About 20 years ago, I founded a company called Fortify Software that ushered in the idea that security needs to be built in. Adding security on after the fact wasn’t sufficient in the least ー security had to be done “from the inside out.” Though the mission was never finished, apiiro has come along to further the belief that if we do not build secure systems from the start, we will never have a chance.
Today, developers own the end-to-end process across applications and infrastructure development. This creates a friction between developers, security and compliance teams with the dilemma of blocking or releasing with risks.
Idan Plotnik and Yonatan Eldar felt the friction and pain of controls and risk management firsthand when they worked together at Aorato ー Idan was the founder and CEO and Yonatan the engineering manager. Aorato was acquired by Microsoft where the two worked together to move from waterfall to agile development. It was during this process that they decided to build a systemic bridge between developers, security and risk management.

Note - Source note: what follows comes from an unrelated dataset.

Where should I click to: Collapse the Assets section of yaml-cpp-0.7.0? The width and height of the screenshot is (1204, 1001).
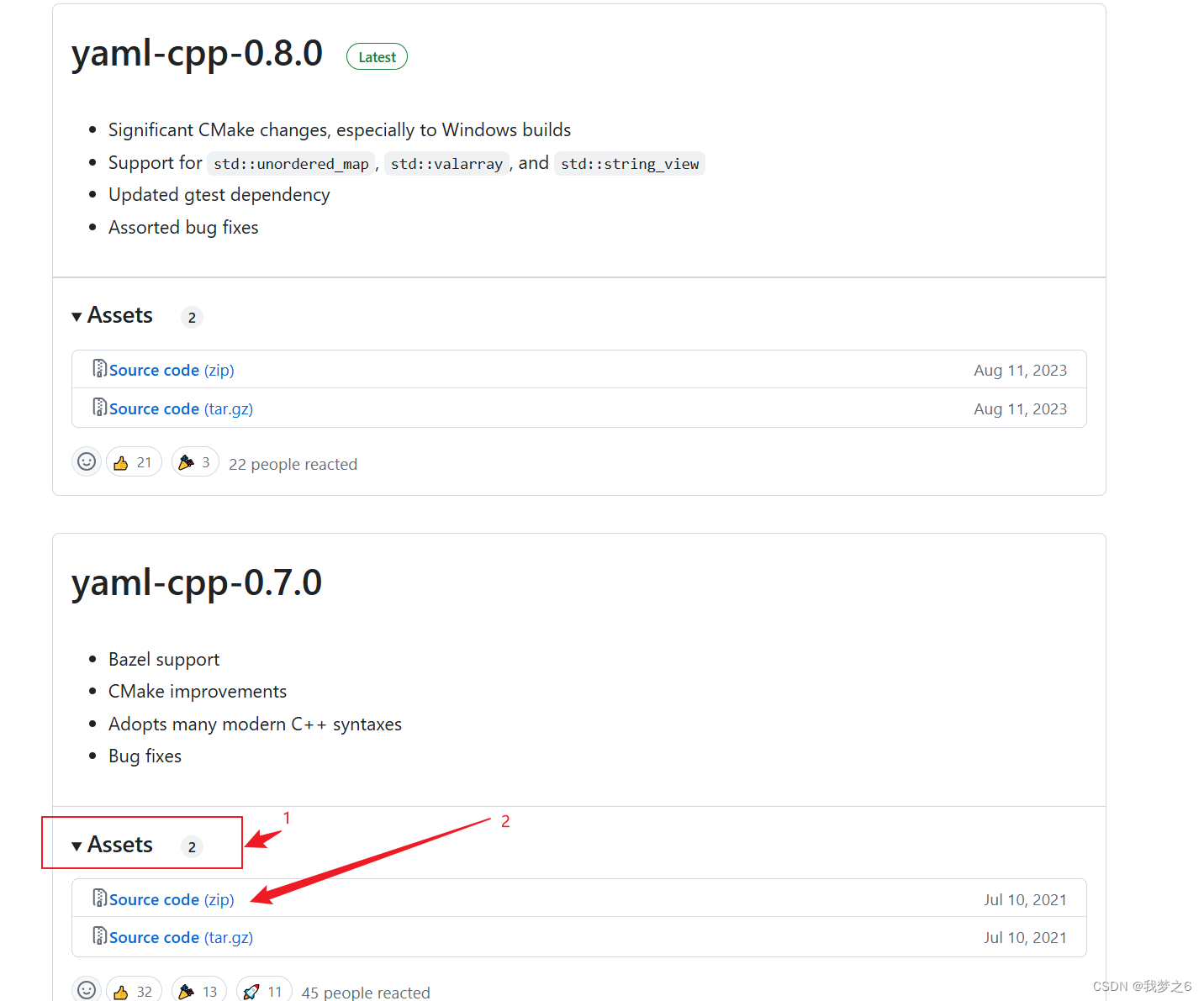point(112,844)
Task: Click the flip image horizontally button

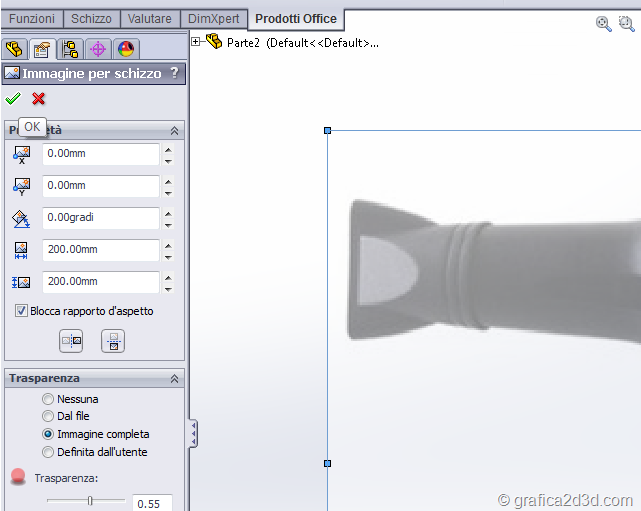Action: pyautogui.click(x=71, y=341)
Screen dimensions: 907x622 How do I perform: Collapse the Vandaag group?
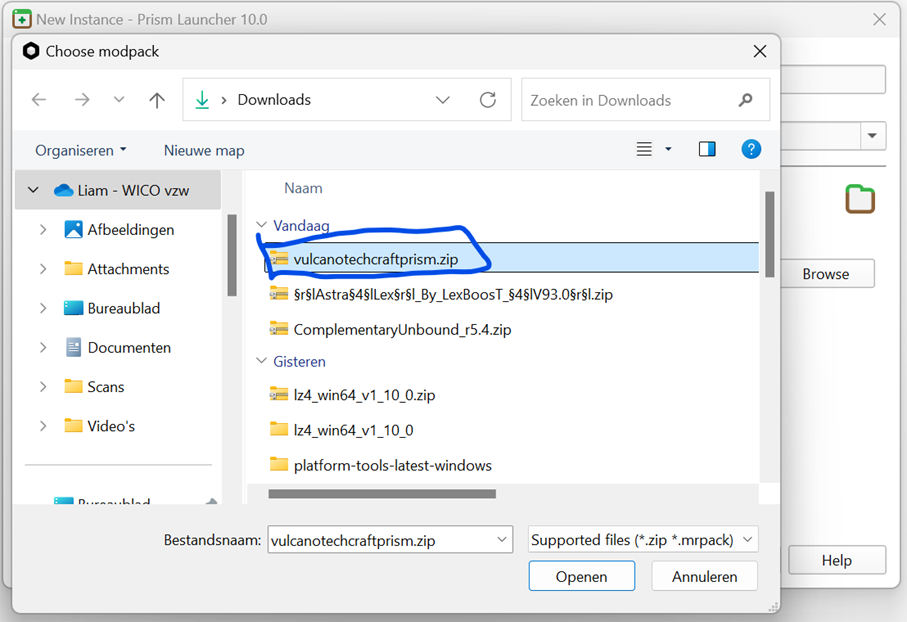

What they have created with apiiro is a systematic and comprehensive approach for engineering teams to ensure that what they build is as secure as possible. The company is helping product security architects, security champions, developers and risk management practitioners accelerate delivery and time-to-market by automatically remediate product risk with every material change before it is shipped to production. They have already introduced a Code Risk Platform™, enabling organizations to accelerate application and infrastructure delivery by automatically remediating risk with every change.
We’re excited to co-lead apiiro’s Series A with Saam Motamedi and Asheem Chandna at Greylock, and partner with the team on their mission to disrupt the DevSecOps market.